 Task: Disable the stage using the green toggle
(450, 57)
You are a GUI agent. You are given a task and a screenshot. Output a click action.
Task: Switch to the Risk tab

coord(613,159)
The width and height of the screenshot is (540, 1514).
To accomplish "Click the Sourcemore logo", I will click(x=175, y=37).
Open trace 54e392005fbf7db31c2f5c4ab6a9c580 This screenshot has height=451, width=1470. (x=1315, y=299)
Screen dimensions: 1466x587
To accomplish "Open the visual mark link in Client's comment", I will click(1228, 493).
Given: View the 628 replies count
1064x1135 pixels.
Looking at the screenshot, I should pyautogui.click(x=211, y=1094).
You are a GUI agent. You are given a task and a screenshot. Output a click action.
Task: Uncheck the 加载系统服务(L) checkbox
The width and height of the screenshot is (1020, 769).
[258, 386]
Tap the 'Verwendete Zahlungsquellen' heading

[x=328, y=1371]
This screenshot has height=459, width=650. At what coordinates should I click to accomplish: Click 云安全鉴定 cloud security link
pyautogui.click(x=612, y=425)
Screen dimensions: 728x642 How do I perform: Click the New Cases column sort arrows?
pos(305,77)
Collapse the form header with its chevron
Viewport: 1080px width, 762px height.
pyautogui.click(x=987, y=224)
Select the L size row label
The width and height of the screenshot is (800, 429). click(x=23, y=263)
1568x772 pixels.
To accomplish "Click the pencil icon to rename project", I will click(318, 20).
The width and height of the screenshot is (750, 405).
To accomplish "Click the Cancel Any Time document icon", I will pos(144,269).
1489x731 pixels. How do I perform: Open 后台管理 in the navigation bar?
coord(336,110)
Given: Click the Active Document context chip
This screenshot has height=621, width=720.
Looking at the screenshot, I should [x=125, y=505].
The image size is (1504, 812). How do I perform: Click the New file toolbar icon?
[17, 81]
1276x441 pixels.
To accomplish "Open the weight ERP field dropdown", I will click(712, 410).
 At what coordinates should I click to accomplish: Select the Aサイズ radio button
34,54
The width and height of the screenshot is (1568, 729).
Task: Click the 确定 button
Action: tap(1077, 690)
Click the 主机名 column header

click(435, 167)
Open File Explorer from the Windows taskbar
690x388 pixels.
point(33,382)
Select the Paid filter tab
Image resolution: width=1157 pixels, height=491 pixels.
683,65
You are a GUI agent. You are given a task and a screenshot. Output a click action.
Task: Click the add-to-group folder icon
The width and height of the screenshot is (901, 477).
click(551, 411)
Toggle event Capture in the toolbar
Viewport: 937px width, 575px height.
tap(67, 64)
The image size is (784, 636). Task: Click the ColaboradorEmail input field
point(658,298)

*What you have to do:* Each line of the material that has the word "will" belongs in the answer.

*Answer space:*
To accomplish "Click the Sourcemore logo", I will click(x=175, y=37).
To accomplish "Open the visual mark link in Client's comment", I will click(1228, 493).
To accomplish "Click the pencil icon to rename project", I will click(318, 20).
To accomplish "Click the Cancel Any Time document icon", I will pos(144,269).
To accomplish "Open the weight ERP field dropdown", I will click(712, 410).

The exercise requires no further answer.